Register usage

Hello all,

I wanted to increase the register usage for a kernel. So I set the compilation flag --maxrregcount=16 for the code below,

__global__ void kernel(float* xIN,float* yIN,float* zIN, float* tmIN, int NumVertices,

              float* xOUT,float* yOUT,float* zOUT  )

{

int i = threadIdx.x + blockIdx.x*blockDim.x; // get thread ID

float x;

float y;

float z;

if(i<NumVertices){

        x = xIN[i];

y = yIN[i];

z = zIN[i];

xOUT[i] = tmIN[0] * x + tmIN[4] * y + tmIN[8] * z + tmIN[12];

yOUT[i] = tmIN[1] * x + tmIN[5] * y + tmIN[9] * z + tmIN[13];

zOUT[i] = tmIN[2] * x + tmIN[6] * y + tmIN[10] * z + tmIN[14];

    }

}

The --ptxas-options=-v option shows,

ptxas info : Compiling entry function ‘Z9transformPfS_S_S_iS_S_S’ for ‘sm_13’

ptxas info : Used 8 registers, 64+16 bytes smem

But when I set --maxrregcount=32 and also declare some extra variables in the kernel like below, still the register usage is same?

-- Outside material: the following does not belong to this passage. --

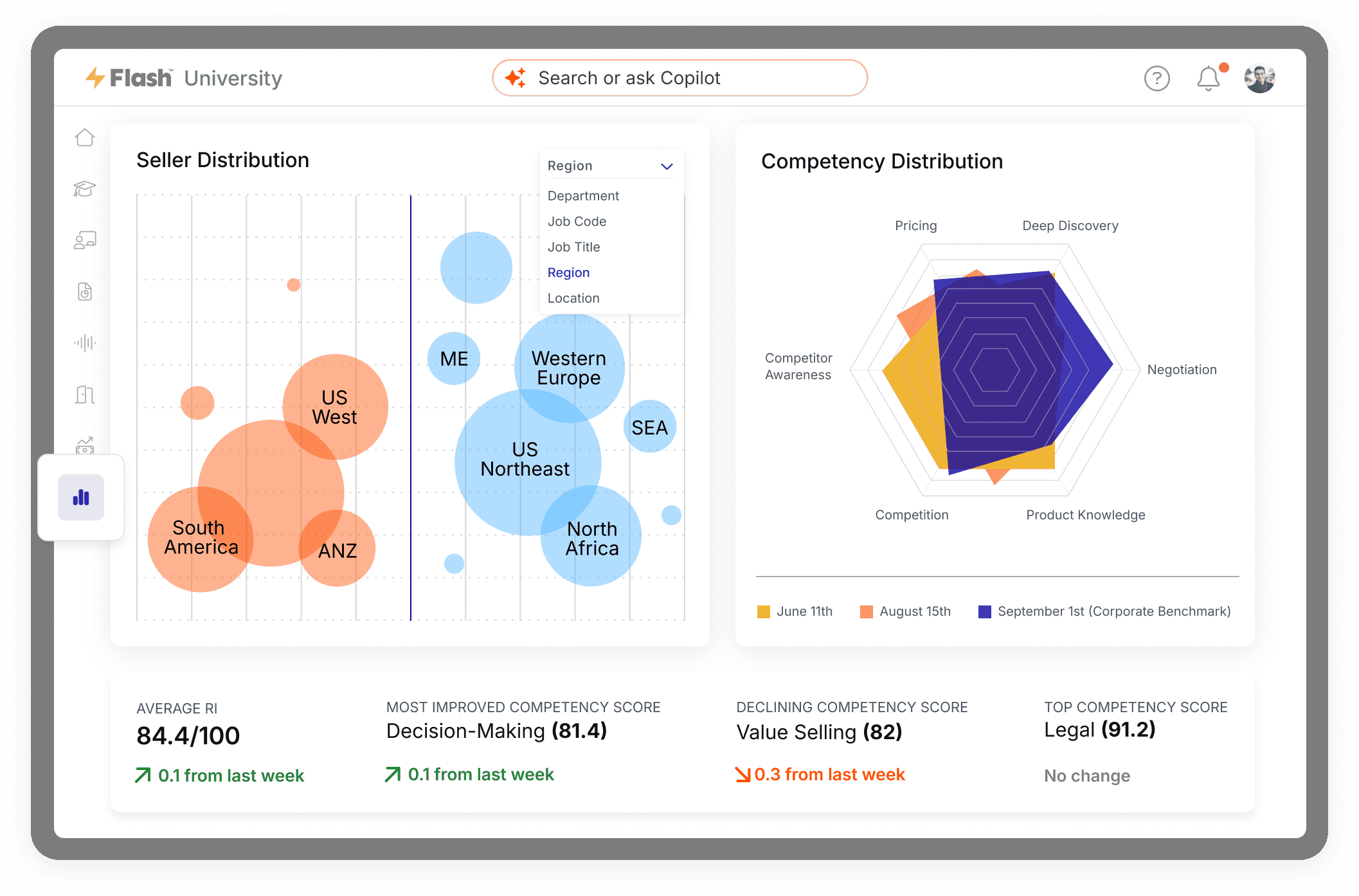Open the door sidebar icon

pyautogui.click(x=85, y=394)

__global__ void transform(float* xIN,float* yIN,float* zIN, float* tmIN, int NumVertices,

              float* xOUT,float* yOUT,float* zOUT  )

{

int i = threadIdx.x + blockIdx.x*blockDim.x; // get thread ID

float x;

float y;

float z;

register float a,b,c,d,f,r,w,q,s,h,n;

    a=b=c=d=f=r=w=q=s=h=n=4;

    a=b+c+d+f+r+w+q+s+h+n;

    a=b+a;

if(i<NumVertices){

    x = xIN[i];

y = yIN[i];

z = zIN[i];

xOUT[i] = tmIN[0] * x + tmIN[4] * y + tmIN[8] * z + tmIN[12];

yOUT[i] = tmIN[1] * x + tmIN[5] * y + tmIN[9] * z + tmIN[13];

zOUT[i] = tmIN[2] * x + tmIN[6] * y + tmIN[10] * z + tmIN[14];

    }

}

ptxas info : Compiling entry function ‘Z9transformPfS_S_S_iS_S_S’ for ‘sm_13’

ptxas info : Used 8 registers, 64+16 bytes smem

note: arch=13

Thanks for any help in this regards.

–maxrregcount does only set an upper limit to the number of registers to use, it doesn’t force the compiler to use more registers.

Moreover, in your second example, none of your variables are used for something “useful”. This is just dead code that one can expect the compiler to eliminate.

So any way to force compiler to use registers?

Write code that would benefit from using registers. In your sample case, each thread could loop over multiple values for [font=“Courier New”]i[/font], so that [font=“Courier New”]tmIN[/font] could be kept in registers and thus read less often.

It is not clear what you are trying to accomplish by artifically inflating register usage, but a relatively effective way to do that would be to multiply some variable by a math function that evaluates to 1.0f (you might want to try powf(1.0f,1.0f), make sure it actually evalutes to 1.0f in case there are rounding errors). Obviously this approach would also increase dynamic instruction count which may or may not conflict with the purpose of the exercise.